[Bug] Half Precision SpMM produce incorrect result
🐛 Bug
The Half Precision SpMM is buggy.
To Reproduce
I tried to apply SpMM on both fp16 feature and fp32 feature:
import dgl
import torch as th
from ogb.nodeproppred import DglNodePropPredDataset
arxiv = DglNodePropPredDataset(name="ogbn-arxiv")
g = arxiv[0][0].int().to(0)
feat_fp32 = th.rand((g.num_src_nodes(), 32)).to(0)
feat_fp16 = feat_fp32.half()
res_fp32 = dgl.ops.copy_u_sum(g, feat_fp32)
res_fp16 = dgl.ops.copy_u_sum(g, feat_fp16)
print(res_fp32[1353], res_fp16[1353])
and there is a huge discrepancy in outputs corresponding to different data types:
tensor([6608.9536, 6597.6616, 6586.2480, 6575.7998, 6614.4141, 6581.5703,
6586.3008, 6545.8574, 6618.2349, 6502.8057, 6572.4966, 6600.5298,
6564.5327, 6536.4312, 6594.0298, 6596.3115, 6627.1670, 6544.6133,
6512.9751, 6500.8130, 6557.1406, 6510.1670, 6592.9810, 6569.1846,
6563.0474, 6555.4189, 6544.5234, 6580.5405, 6584.4556, 6578.9912,
6587.9751, 6617.9995], device='cuda:0') tensor([2048., 2048., 2048., 2048., 2048., 2048., 2048., 2048., 2048., 2048.,
2048., 2048., 2048., 2048., 2048., 2048., 2048., 2048., 2048., 2048.,
2048., 2048., 2048., 2048., 2048., 2048., 2048., 2048., 2048., 2048.,
2048., 2048.], device='cuda:0', dtype=torch.float16)
Expected behavior
As I provide similar inputs, the outputs should be close.
Environment
- DGL Version (e.g., 1.0): 0.9.0
- Backend Library & Version (e.g., PyTorch 0.4.1, MXNet/Gluon 1.3): PyTorch 1.12
- OS (e.g., Linux): Fedora 36
- How you installed DGL (
conda,pip, source): pip - Python version: 3.10.4
- CUDA/cuDNN version (if applicable): 11.6
- GPU models and configuration (e.g. V100): RTX 3070
I can confirm the problem still exists after I upgrade dgl to v0.9.1.

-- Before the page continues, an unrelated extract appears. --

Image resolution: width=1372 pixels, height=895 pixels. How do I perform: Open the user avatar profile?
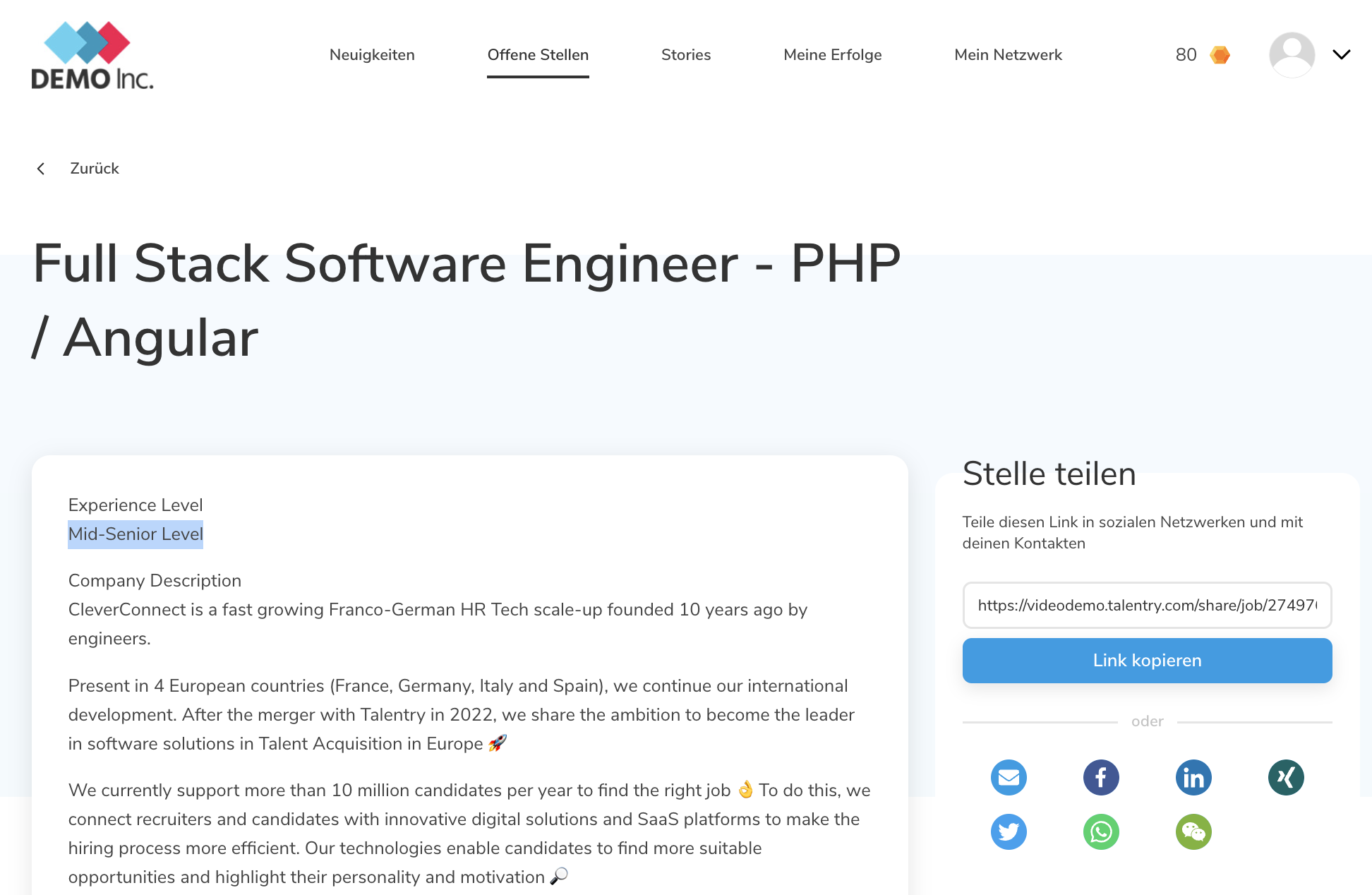tap(1292, 55)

@chang-l @TristonC Could you guys help on this?
The precision interval for fp16 between 2048 and 4096 is 2. https://en.wikipedia.org/wiki/Half-precision_floating-point_format.
Considering elements in feat_fp16 are between 0 and 1, they will be ignored due to the round-off error.
For example,
In [1]: import torch
In [2]: a = torch.tensor([2048.], dtype=torch.float16)

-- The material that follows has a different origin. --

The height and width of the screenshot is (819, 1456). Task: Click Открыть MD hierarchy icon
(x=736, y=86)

In [3]: b = torch.tensor([0.9], dtype=torch.float16)
In [4]: a + b
Out[4]: tensor([2048.], dtype=torch.float16)
In [5]: c = torch.tensor([1.9], dtype=torch.float16)
In [6]: a + c
Out[6]: tensor([2050.], dtype=torch.float16)
The precision interval for fp16 between 2048 and 4096 is 2. https://en.wikipedia.org/wiki/Half-precision_floating-point_format. Considering elements in
feat_fp16are between 0 and 1, they will be ignored due to the round-off error.For example,
In [1]: import torch In [2]: a = torch.tensor([2048.], dtype=torch.float16) In [3]: b = torch.tensor([0.9], dtype=torch.float16) In [4]: a + b Out[4]: tensor([2048.], dtype=torch.float16) In [5]: c = torch.tensor([1.9], dtype=torch.float16) In [6]: a + c Out[6]: tensor([2050.], dtype=torch.float16)
Thanks for your time in investigating this issue. Now I understand where the difference comes from. I think one possible approach to mitigate the round-off error is to accumulate by segments instead of accumulating by elements:
$$ \sum_{i=0}^{N/32 - 1} \left(\sum_{j=0}^{31} x_{i * 32 + j}\right)$$
Where the inner $$\sum_{j=0}^{31} x_{i * 32 + j}$$ tends to be greater than $2$, however people can always construct counter examples to make the trick fail.
Another (more reasonable) fix is to use a float32 accumulator inside the kernel, and convert them back to fp16 after aggregation is finished if the output type is fp16.